Endorsed in November, the Commission’s European Economic Recovery Plan aims to prevent a downward spiral. However, economic forecasts for 2009 have been revised downwards with GDP expected to drop in the eurozone by 1.9% and the EU27 by 1.8%. Modest growth of 0.4% and 0.5% is expected in 2010.

Despite interest rate cuts, falling oil prices ($146 USD a barrel in July 2008 to $44.5 in January 2009) lower commodity prices and inflation which is now 1.1% from a high of 4% in July 2008, business and consumer confidence remains low. Since mid-2007 the Commission’s business and industrial confidence indicators have been falling while its December 2008 consumer confidence indicator was the lowest it had been since reporting began in 1985.

Forecasts

Production and sales figures from the final quarter of 2008 reveal the scale and speed with which the industry has been affected by the economic downturn. Markets across Europe suffered, forcing a slowdown in production and job losses at vehicle manufacturing plants and across the component supply chain.

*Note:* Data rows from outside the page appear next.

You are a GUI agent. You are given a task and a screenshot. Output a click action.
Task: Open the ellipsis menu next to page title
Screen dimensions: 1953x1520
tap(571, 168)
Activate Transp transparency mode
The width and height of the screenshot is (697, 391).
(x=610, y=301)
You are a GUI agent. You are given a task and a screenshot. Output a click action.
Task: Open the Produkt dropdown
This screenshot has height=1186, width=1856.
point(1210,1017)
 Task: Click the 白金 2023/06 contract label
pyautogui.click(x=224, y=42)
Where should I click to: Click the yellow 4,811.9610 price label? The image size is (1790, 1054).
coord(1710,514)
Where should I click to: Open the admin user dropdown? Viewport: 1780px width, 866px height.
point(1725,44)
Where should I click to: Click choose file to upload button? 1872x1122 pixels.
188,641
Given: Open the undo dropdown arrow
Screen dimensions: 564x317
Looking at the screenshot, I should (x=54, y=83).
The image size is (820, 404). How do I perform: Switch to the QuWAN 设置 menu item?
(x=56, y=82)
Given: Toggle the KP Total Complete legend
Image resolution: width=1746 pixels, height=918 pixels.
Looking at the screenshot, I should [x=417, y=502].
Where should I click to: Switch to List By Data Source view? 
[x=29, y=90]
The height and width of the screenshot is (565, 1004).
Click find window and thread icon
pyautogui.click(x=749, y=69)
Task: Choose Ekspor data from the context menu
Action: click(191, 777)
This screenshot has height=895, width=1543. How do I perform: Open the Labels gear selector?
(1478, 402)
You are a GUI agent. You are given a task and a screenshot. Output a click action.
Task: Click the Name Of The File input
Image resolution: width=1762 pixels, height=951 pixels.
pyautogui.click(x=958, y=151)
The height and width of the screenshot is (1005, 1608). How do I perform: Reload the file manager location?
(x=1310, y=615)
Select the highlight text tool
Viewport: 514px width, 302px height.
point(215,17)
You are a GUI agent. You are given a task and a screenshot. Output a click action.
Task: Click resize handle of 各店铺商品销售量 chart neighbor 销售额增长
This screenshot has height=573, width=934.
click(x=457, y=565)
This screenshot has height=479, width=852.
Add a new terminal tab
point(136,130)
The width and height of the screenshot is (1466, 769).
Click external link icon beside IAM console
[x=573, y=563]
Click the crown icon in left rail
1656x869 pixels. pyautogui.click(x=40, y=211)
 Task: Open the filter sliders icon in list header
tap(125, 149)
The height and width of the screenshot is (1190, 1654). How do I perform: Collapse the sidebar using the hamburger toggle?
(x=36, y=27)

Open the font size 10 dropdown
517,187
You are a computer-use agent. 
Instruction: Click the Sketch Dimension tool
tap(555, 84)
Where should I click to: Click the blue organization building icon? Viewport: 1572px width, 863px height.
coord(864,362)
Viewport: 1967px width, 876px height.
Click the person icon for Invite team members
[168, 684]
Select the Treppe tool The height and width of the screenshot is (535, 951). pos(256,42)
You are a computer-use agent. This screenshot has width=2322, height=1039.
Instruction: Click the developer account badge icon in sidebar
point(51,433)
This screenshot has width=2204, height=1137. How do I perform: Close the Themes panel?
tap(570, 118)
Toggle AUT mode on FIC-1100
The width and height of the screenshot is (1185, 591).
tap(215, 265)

Forecasts in this uncertain time are very difficult, albeit both consumer and business confidence is low. Most manufacturers do not expect the situation to improve until 2010. If trends seen in the final quarter of 2008 and into the first few months of 2009 continue, passenger car production could decline by a quarter and commercial vehicle production by at least 30%. , reflecting a dramatic drop in orders from business customers.